McGlynn netted a goal in the Ulster final win over Down: “It doesn’t get much better than getting a goal at Clones in an Ulster final. It was a crucial goal and we never looked back after it.”
THE gentle giant from Glenswilly returned a changed man in 2012. A bit-part player in 2011, his All-Star comes after a year in which he’s shone from the get-go.
“Every player – and there are 33 of us on the panel – wants to be playing. I’m no different,” he said.
“When you see the days we’ve had, all you want to do is play.
“I just knuckled down, trained hard and thankfully Jim and Rory gave me the chance.
“I just wanted to do what I could to help the team.”
And how he helped with a master class at midfield in the All-Ireland semi-final against Cork.
What a year it’s been for Gallagher.
He said: “From the disappointment of going out to Dublin in a game that was there for the taking, to winning the championship with the club, to keep going until we repeated the Ulster Championship, to winning the All-Ireland was unreal.
He landed the final point in the final – and ‘Mr Glenswilly’ has no hesitation about his highlight of last month: “It meant the world to take the Cup back to Glenswilly – and it meant the world to the people of Glenswilly too.”
A FOURTH All-Star is in Bavin after Mark emulated his Dad, Martin (1983 and 1992) and uncle James (1992) in winning one of the prized accolades.
Dad’s two All-Stars are hanging on the mantle piece and I always looked at them growing up,” Mark said.
“I have one to put beside him now.
“It’s a proud day for the McHugh family. Dad was the first man to ring and James was the next.
“It’s a great honour. To be selected as one of the fifteen is something I’m very proud of.
“It tops off a great year for Donegal football.”
The Sunday Game had him selected in defence in their Team of the Year – and his role is sometimes hard for traditionalists of the 3-3-2-3-3 formation lines to quantify.

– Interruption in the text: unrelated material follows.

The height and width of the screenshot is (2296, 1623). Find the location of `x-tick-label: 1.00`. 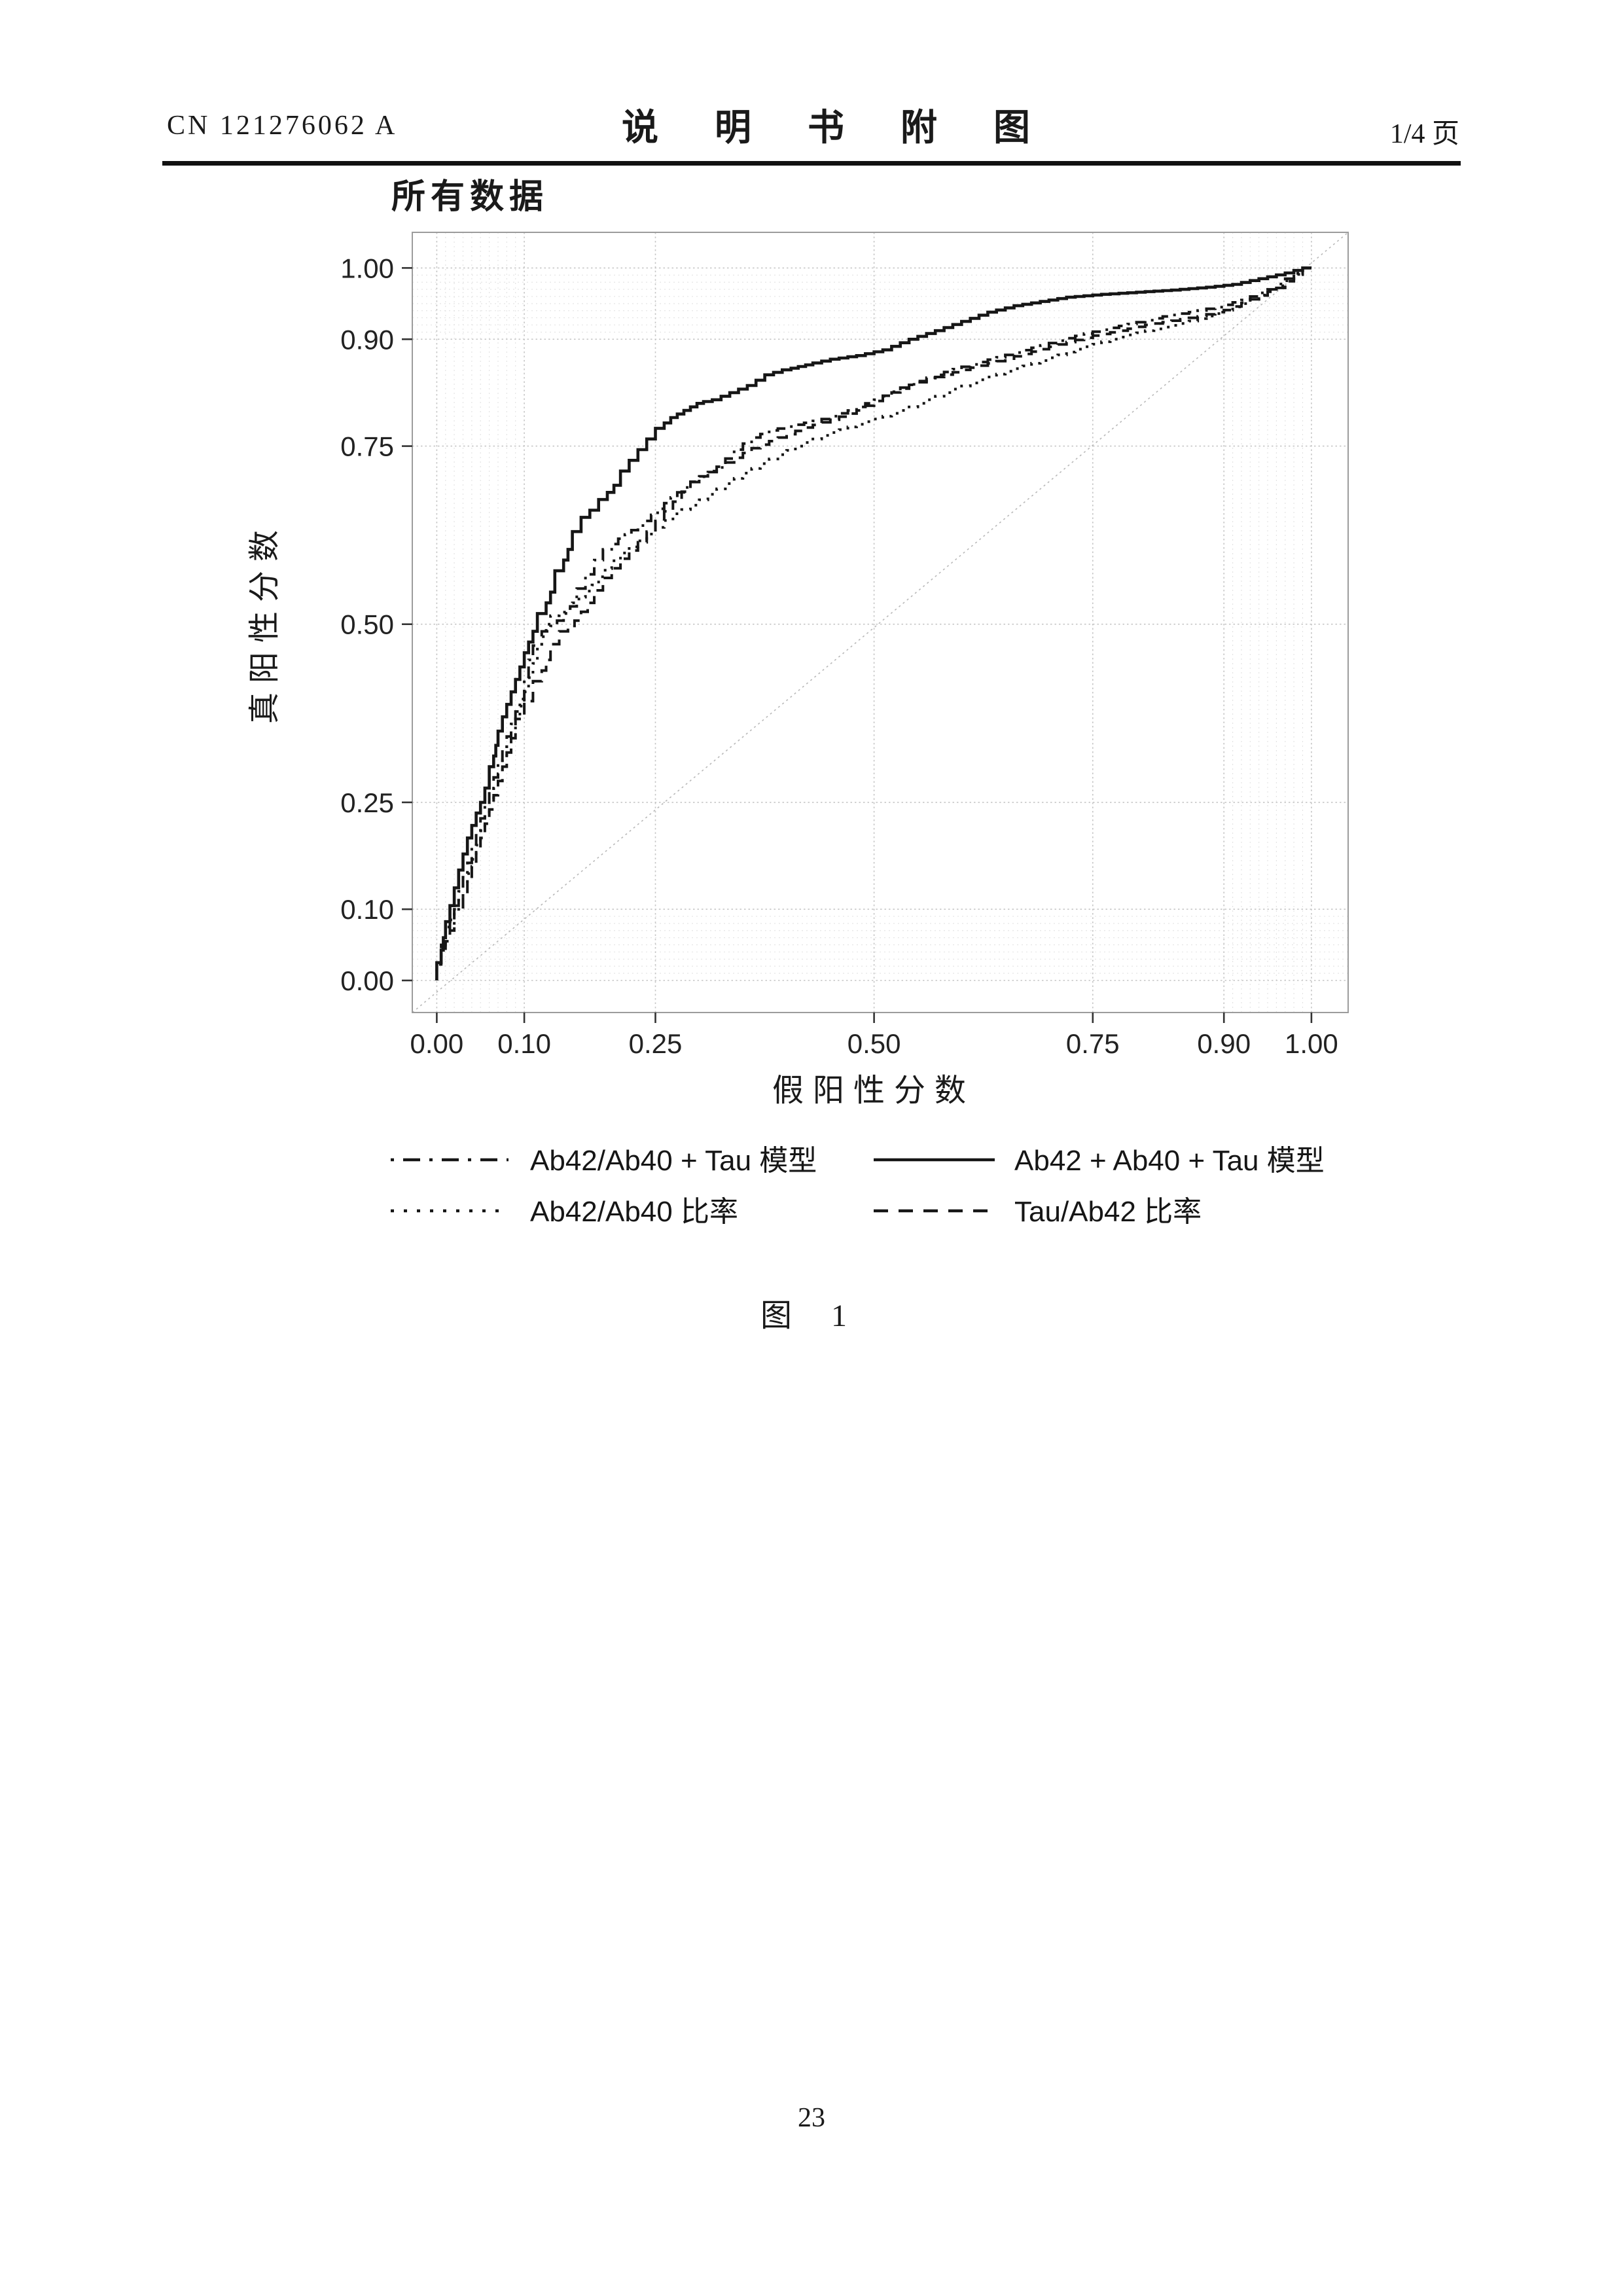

The Kilcar ace said: “I have a job to do for the team and I always try to do it as well as I can. Thankfully I did it a bit better this year.

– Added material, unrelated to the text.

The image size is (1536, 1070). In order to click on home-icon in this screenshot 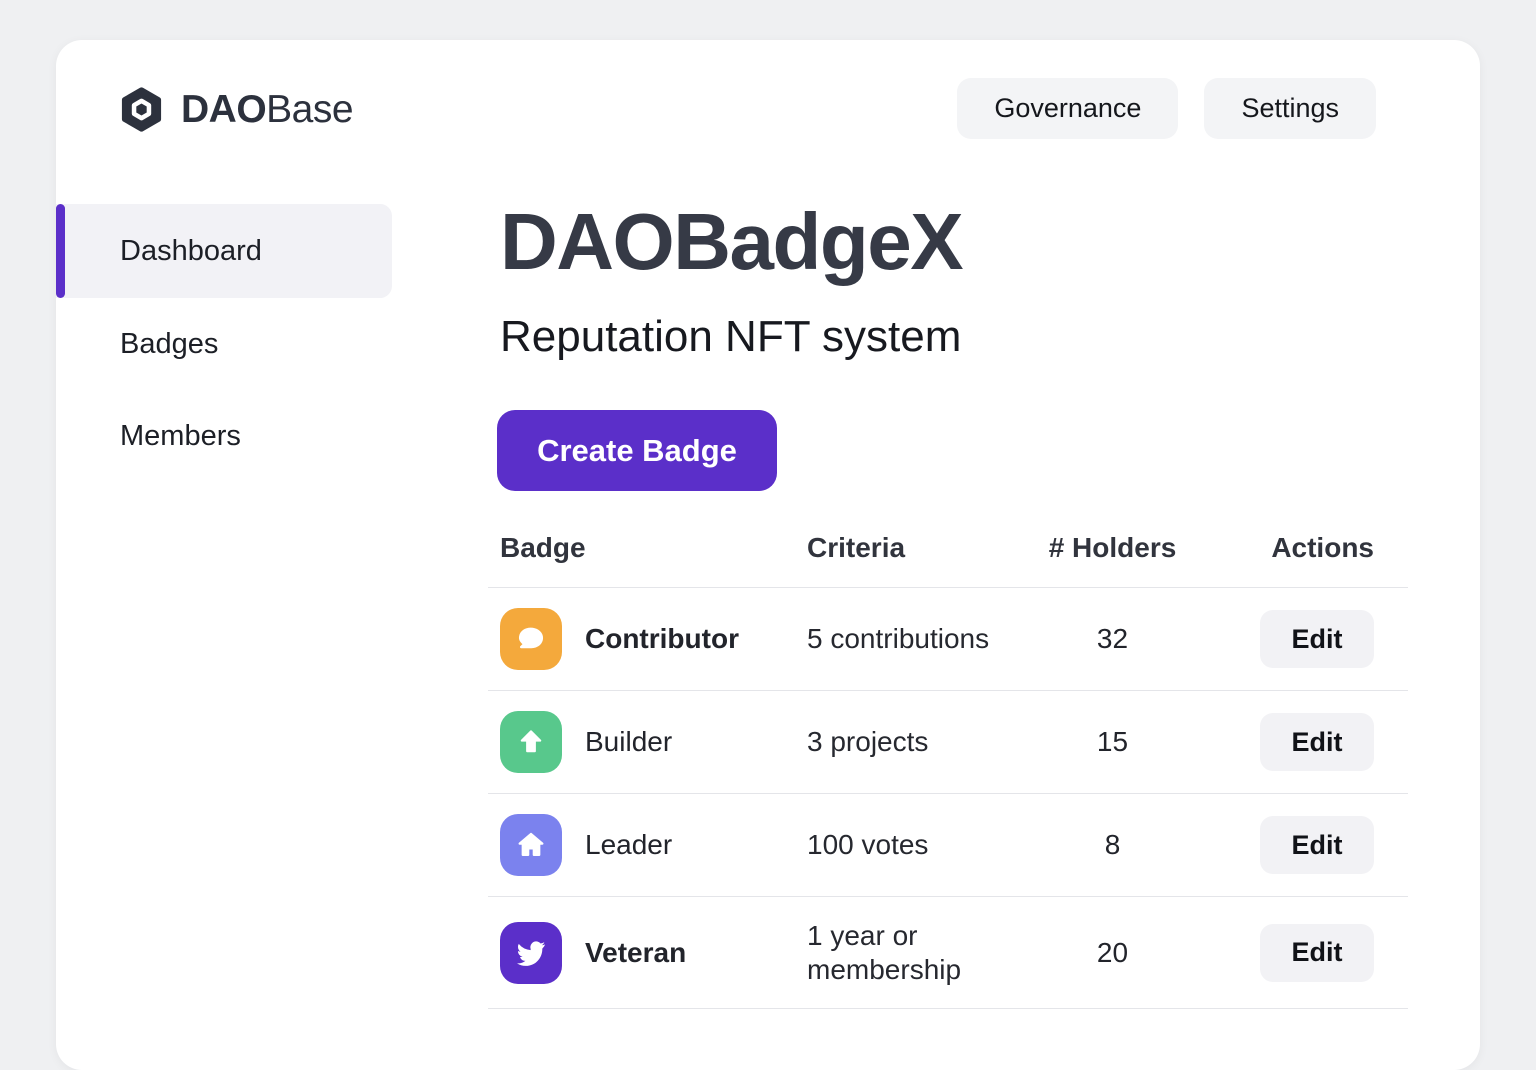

“I’m delighted to get an All-Star.”
CAPTAIN fantastic Murphy has followed his Young Player of the Year award from 2009 with the capturing of a first All-Star.
Now, he’s joined his hero of twenty years ago in leading a group of men into Paradise and taking his own place among the greats, too.
He said: “Growing up as a footballer, Anthony Molloy was always a man I wanted to emulate.
“It’s brilliant to have done it.”
Murphy’s voice still quivers when he speaks of what has been achieved, but one thing is clear from the Glenswilly man. A sense of real pride his county radiates off him: “Over the last number of years it was thrown at us that we hadn’t represented the jersey as we should have.
“It was maybe truthful in certain aspects, but now we really do our best every day. Jim always says to us that we’re representing Donegal and it’s the people of Donegal we’re doing it for.”
WHEN Donegal needed a marksman this year it was Colm Anthony McFadden who came to the fore.
Was the top scorer in the Championship with 4-32 – and had an imperious record from frees, with some sumptuous long-distance points converted.
“The pinnacle of any footballer’s career is winning an All-Ireland,” said the St Michael’s man.
“We weren’t happy just to walk behind the band or play in the final – we were so determined to take Sam Maguire back to Donegal.
“There were great scenes throughout the county and they’ll live long in the memory.
“It’s only now you get time to reflect, maybe driving home from work or times like that.”
Just what this team has done and just where they’ve gone is not lost on the St Eunan’s College schoolteacher: “A lot of quality footballers who have pulled on the Donegal jersey never had that privilege – so we have to realise how big an honour it is.”